▶ [Goal]
Copy the records word for word, from the line with "Select the Account Under Review heading" through the end of the records, and leave out the pictures.

▶ [Dataset excerpts]
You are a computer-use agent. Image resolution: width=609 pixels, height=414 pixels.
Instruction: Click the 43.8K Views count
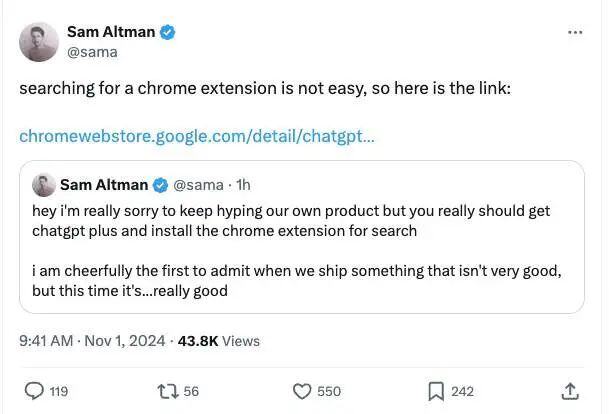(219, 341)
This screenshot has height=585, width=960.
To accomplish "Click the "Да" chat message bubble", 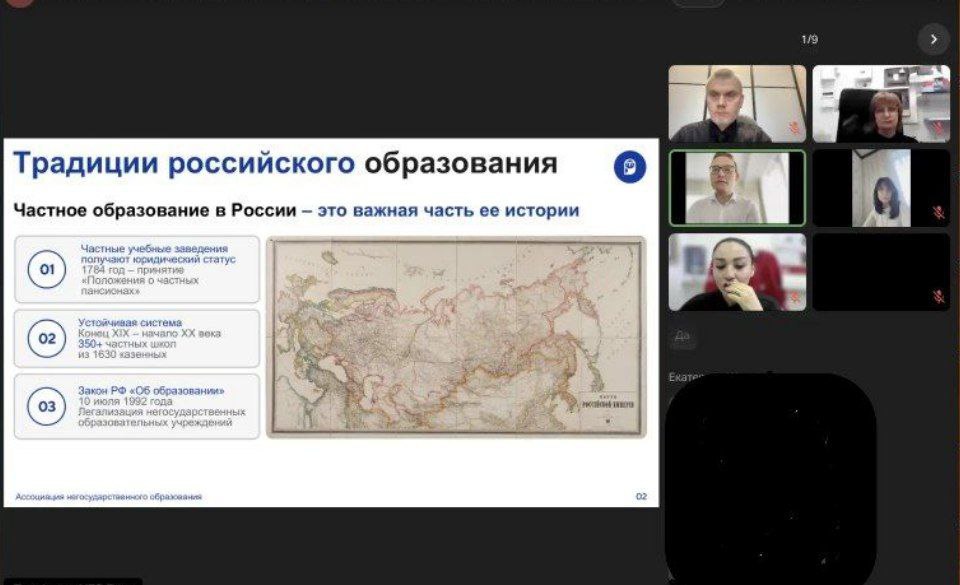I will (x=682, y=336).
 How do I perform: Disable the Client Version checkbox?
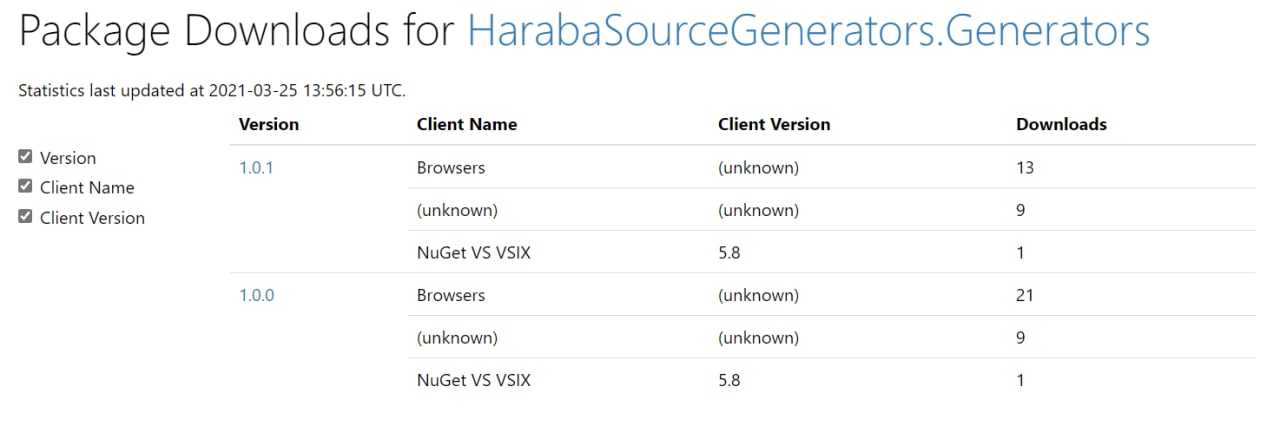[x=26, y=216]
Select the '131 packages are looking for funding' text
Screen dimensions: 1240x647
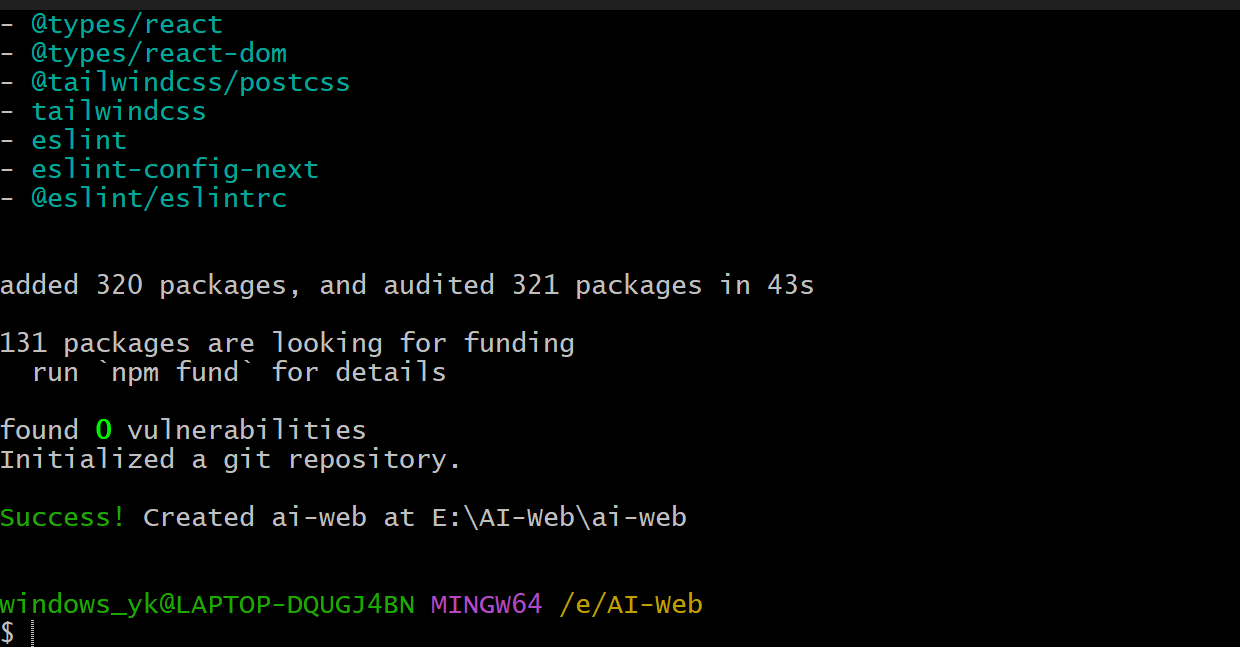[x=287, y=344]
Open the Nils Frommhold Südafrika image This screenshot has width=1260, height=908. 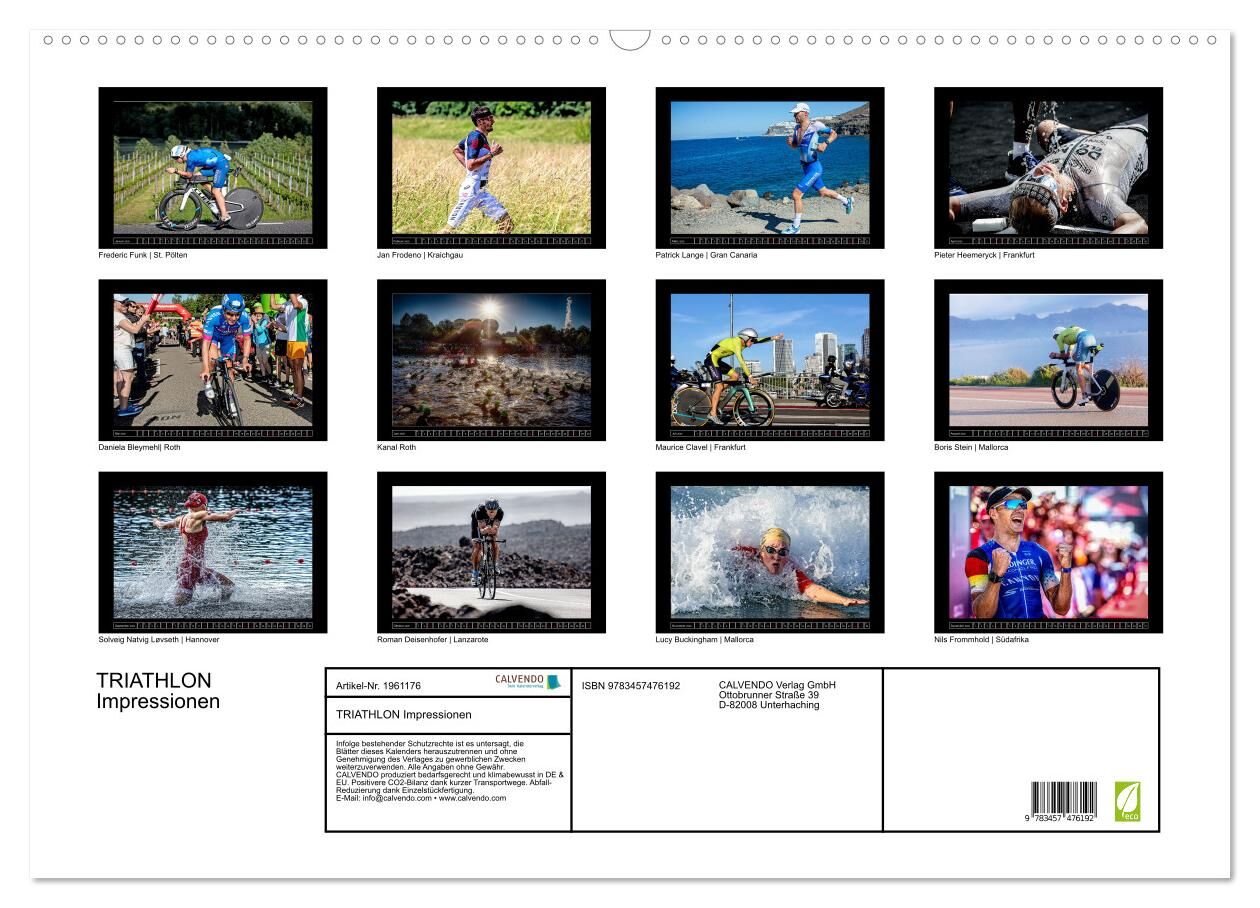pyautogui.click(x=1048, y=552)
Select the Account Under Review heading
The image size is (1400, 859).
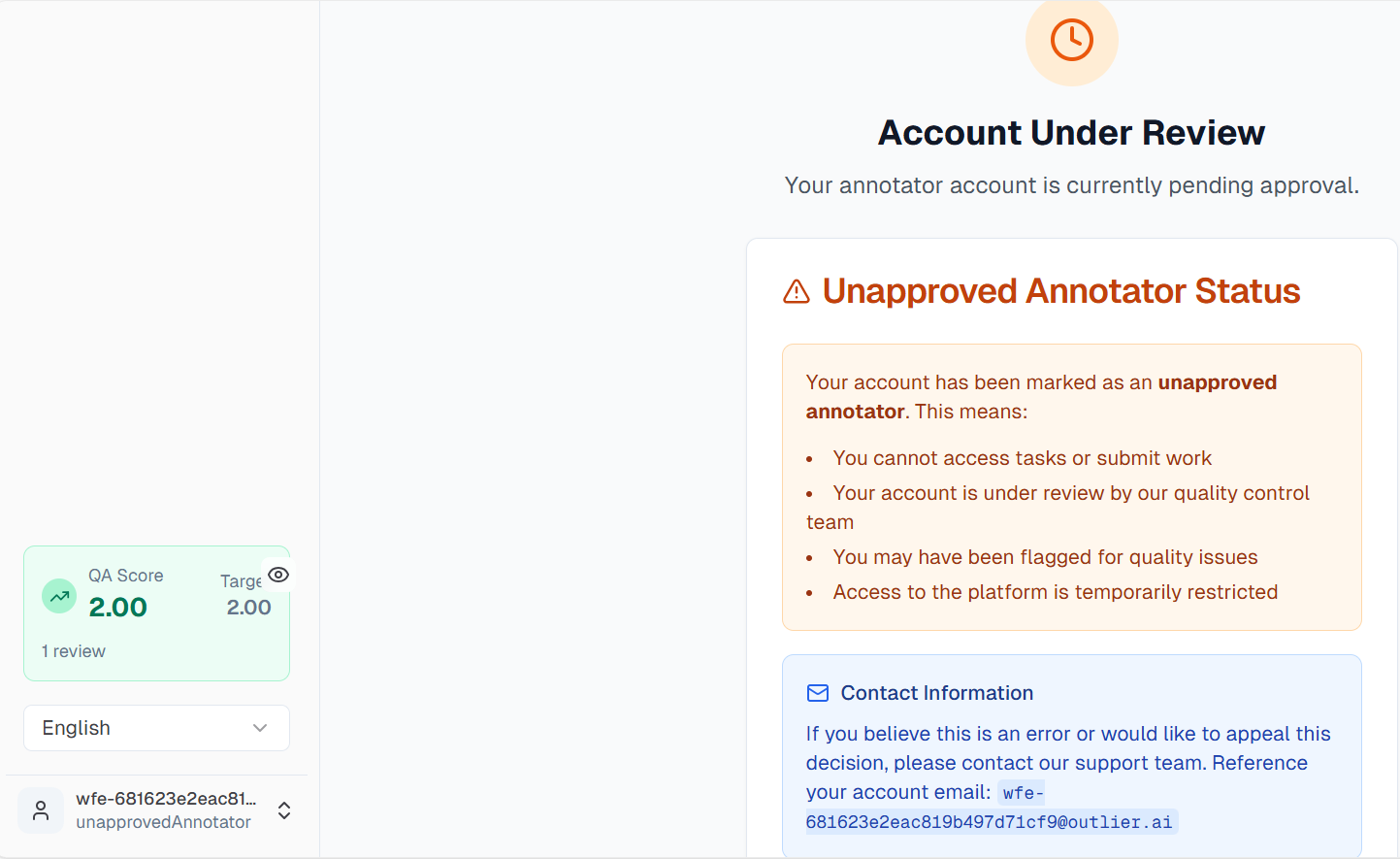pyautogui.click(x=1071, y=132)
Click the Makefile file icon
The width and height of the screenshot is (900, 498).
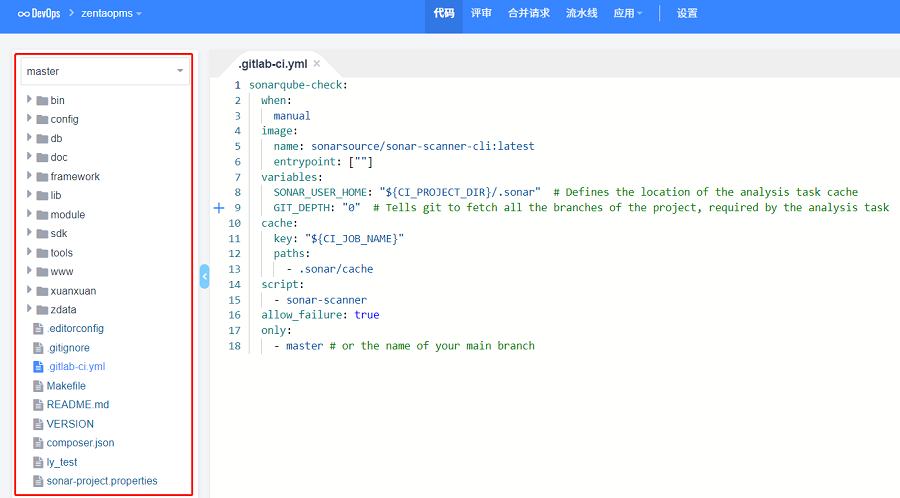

▶ [Task response]
Select the Account Under Review heading
The image size is (1400, 859).
pyautogui.click(x=1071, y=132)
Click the Makefile file icon
The width and height of the screenshot is (900, 498).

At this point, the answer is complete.